Fin dai primi giorni della guerra, la parrocchia è sempre stata accanto a chi era nel bisogno: ai cristiani, ma anche alle famiglie musulmane delle zone vicine alla chiesa. «Grazie agli sforzi del Patriarcato latino e del Malteser International – spiega il parroco – gli aiuti alimentari continuano a raggiungere migliaia di famiglie, soprattutto con il recente arrivo di nuove spedizioni. Siamo anche concentrati sull’organizzazione della vita pastorale della parrocchia – prosegue -. Ciò include garantire la sicurezza di tutti, continuare a pregare e mantenere le attività quotidiane, nonostante le circostanze difficili. In mezzo ai tumulti, ci impegniamo a garantire che l’istruzione dei bambini continui, anche se solo parzialmente, per coloro che si rifugiano nella parrocchia».
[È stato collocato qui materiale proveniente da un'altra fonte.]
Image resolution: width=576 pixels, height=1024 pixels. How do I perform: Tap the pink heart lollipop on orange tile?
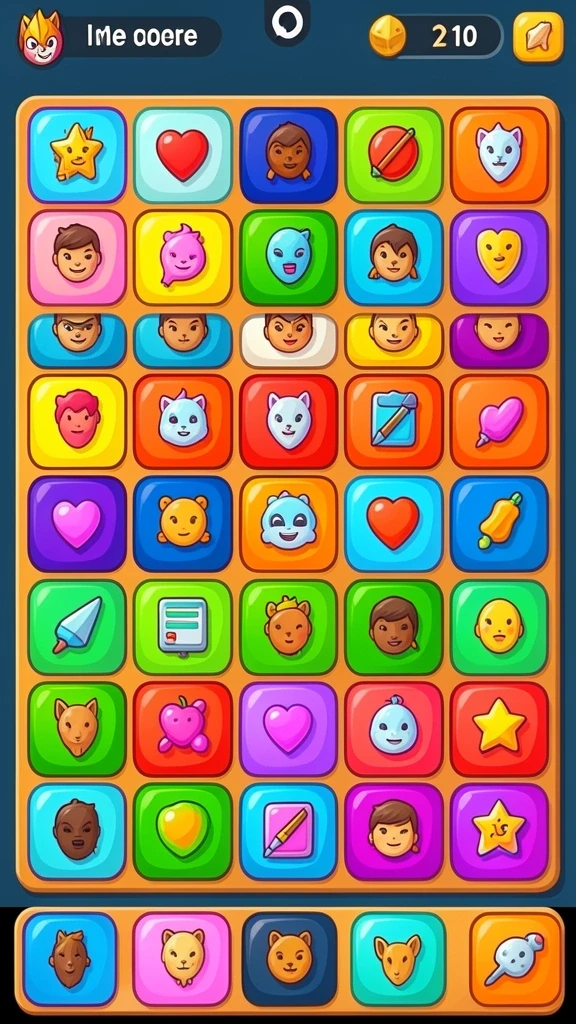click(499, 421)
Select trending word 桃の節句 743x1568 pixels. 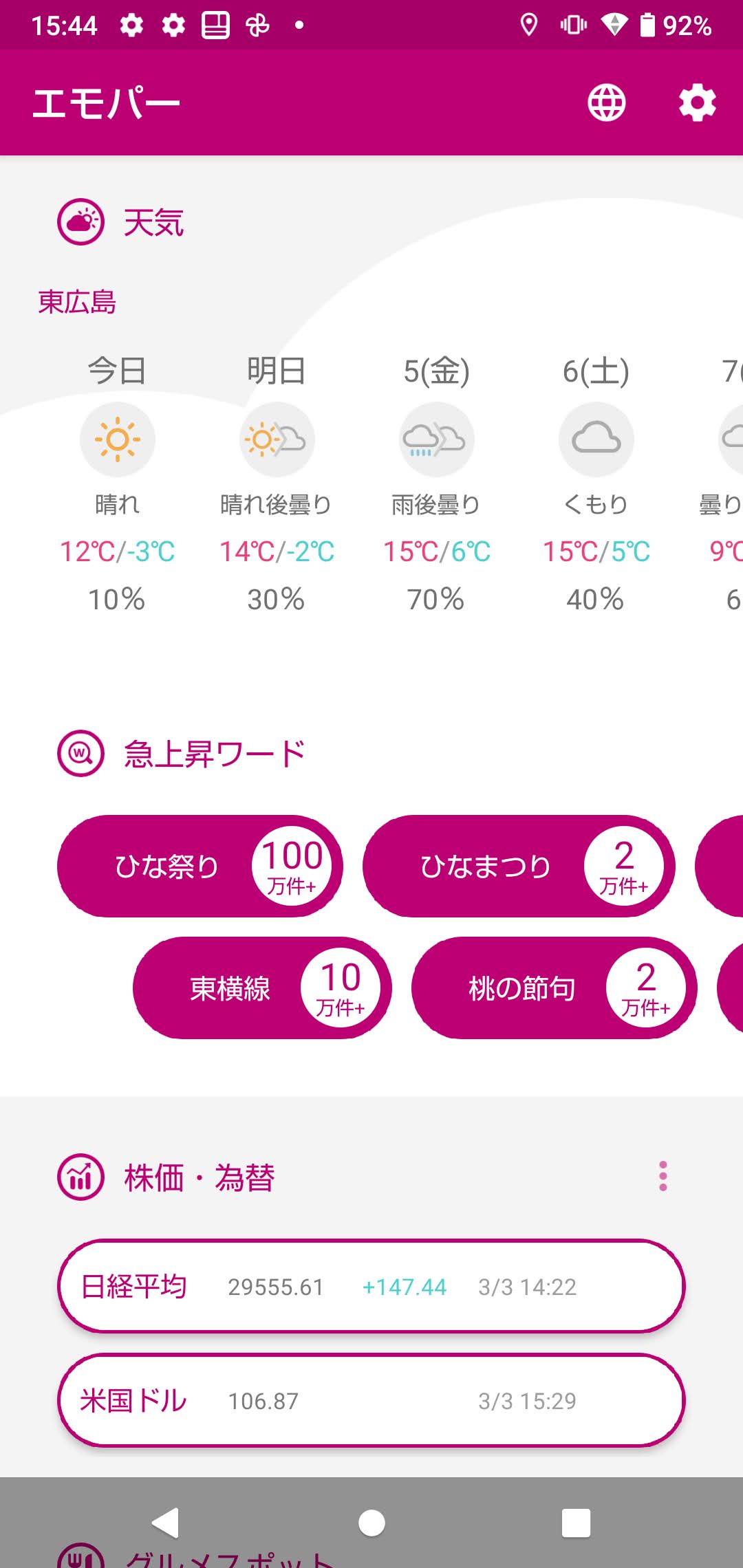click(x=554, y=988)
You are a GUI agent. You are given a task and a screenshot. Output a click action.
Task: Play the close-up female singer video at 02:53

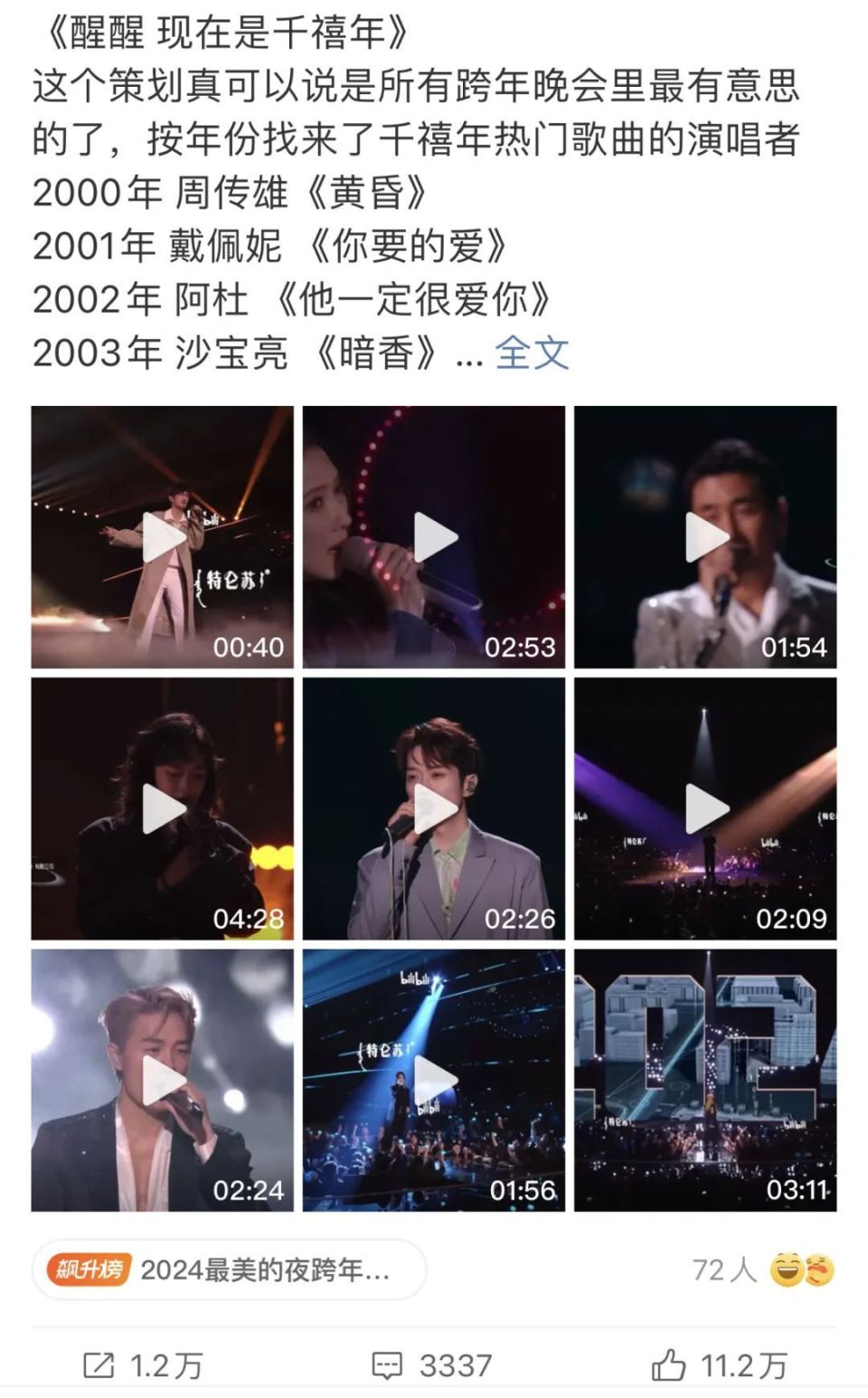click(x=433, y=534)
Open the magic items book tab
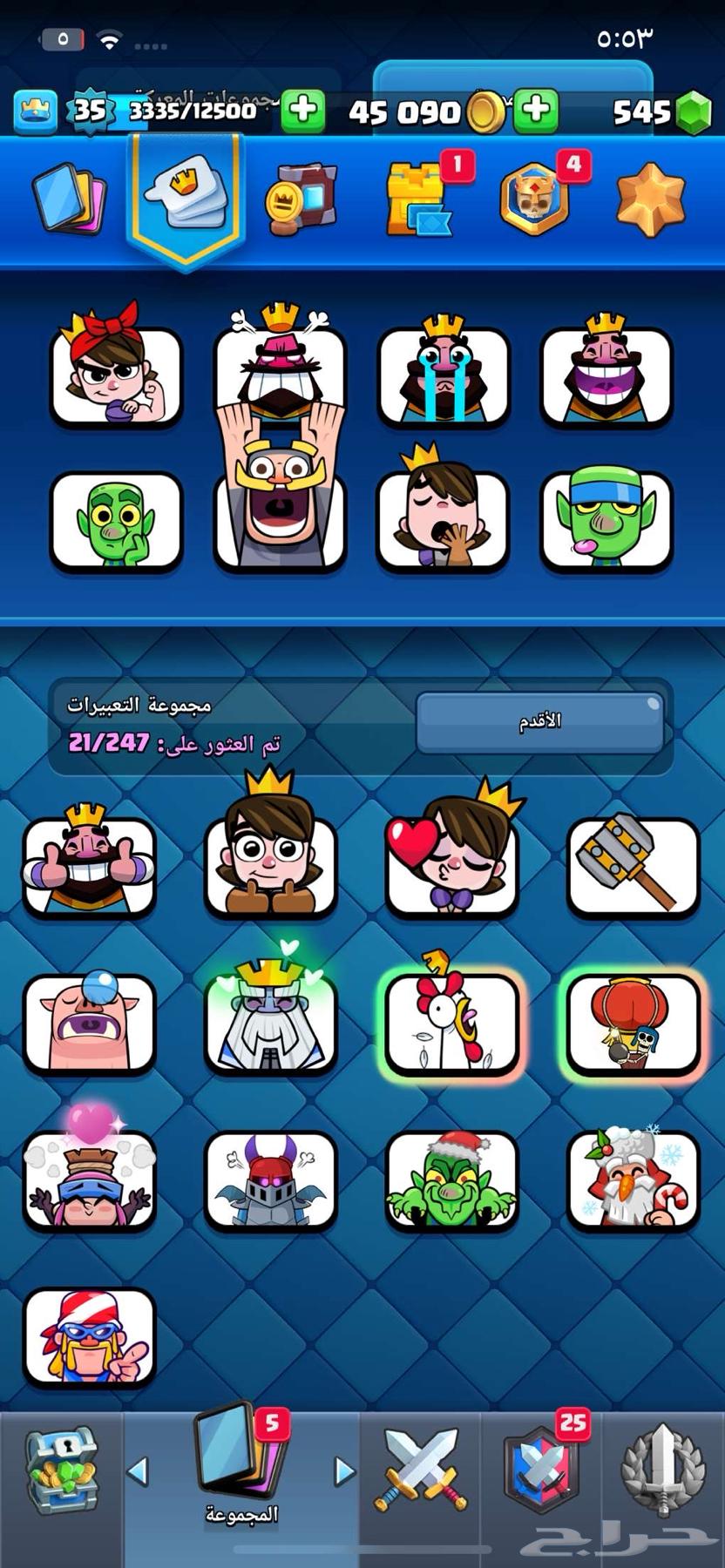The height and width of the screenshot is (1568, 725). point(301,199)
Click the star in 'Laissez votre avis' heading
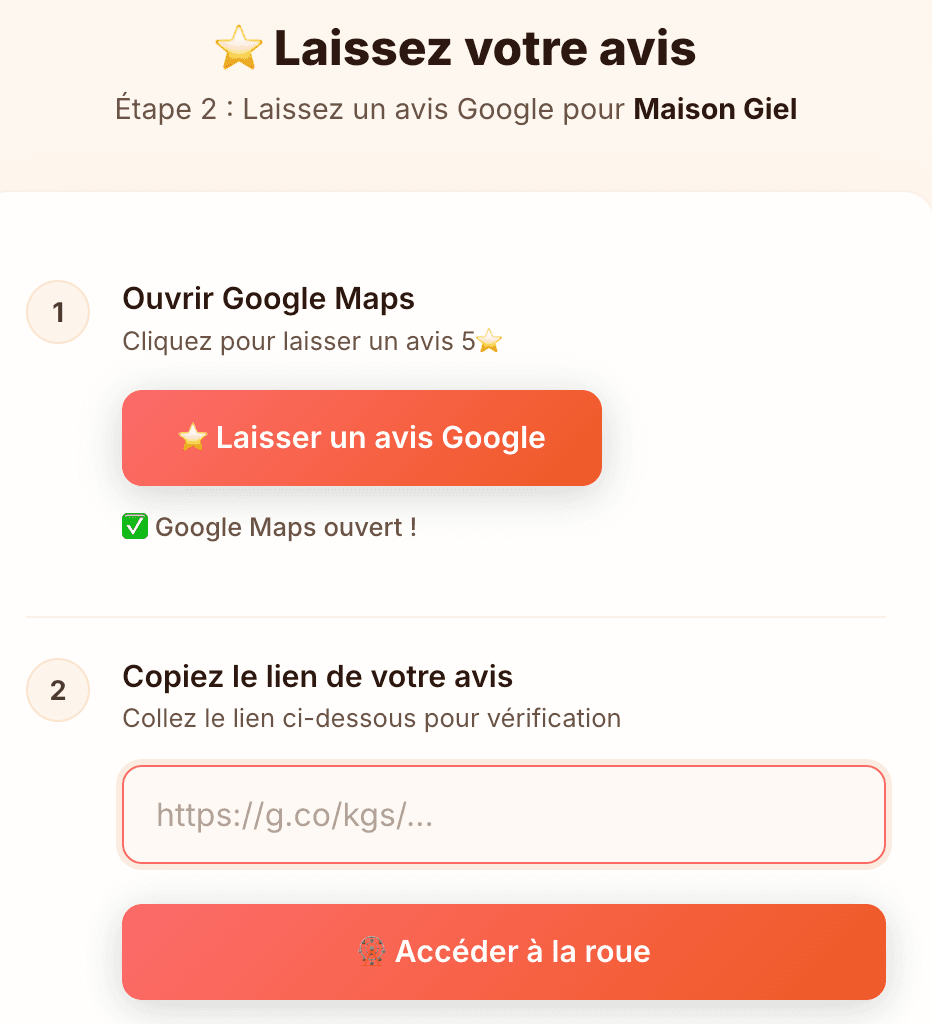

Proprio alle attività educative dunque è stato dedicato del tempo specifico, riservando particolare attenzione alla preparazione del Tawjihi, l’esame finale delle scuole secondarie. «Ciò fornisce un senso di speranza tanto necessario adesso». Parallelamente, «insieme a Caritas Jerusalem e alle Suore di Madre Teresa, stiamo fornendo assistenza medica ai malati e ai bisognosi nei limiti delle nostre capacità – prosegue il racconto di padre Romanelli -. Inoltre, abbiamo formato confraternite maschili e femminili per promuovere un ambiente spiritualmente arricchente, tra cui un’attenzione allo sviluppo del coro e incoraggiando un’esplorazione più profonda della fede».
A fare sintesi è il vicario parrocchiale padre Youssef Assad. «Siamo pieni di speranza – dice – e stiamo lavorando per ricostruire il nostro futuro».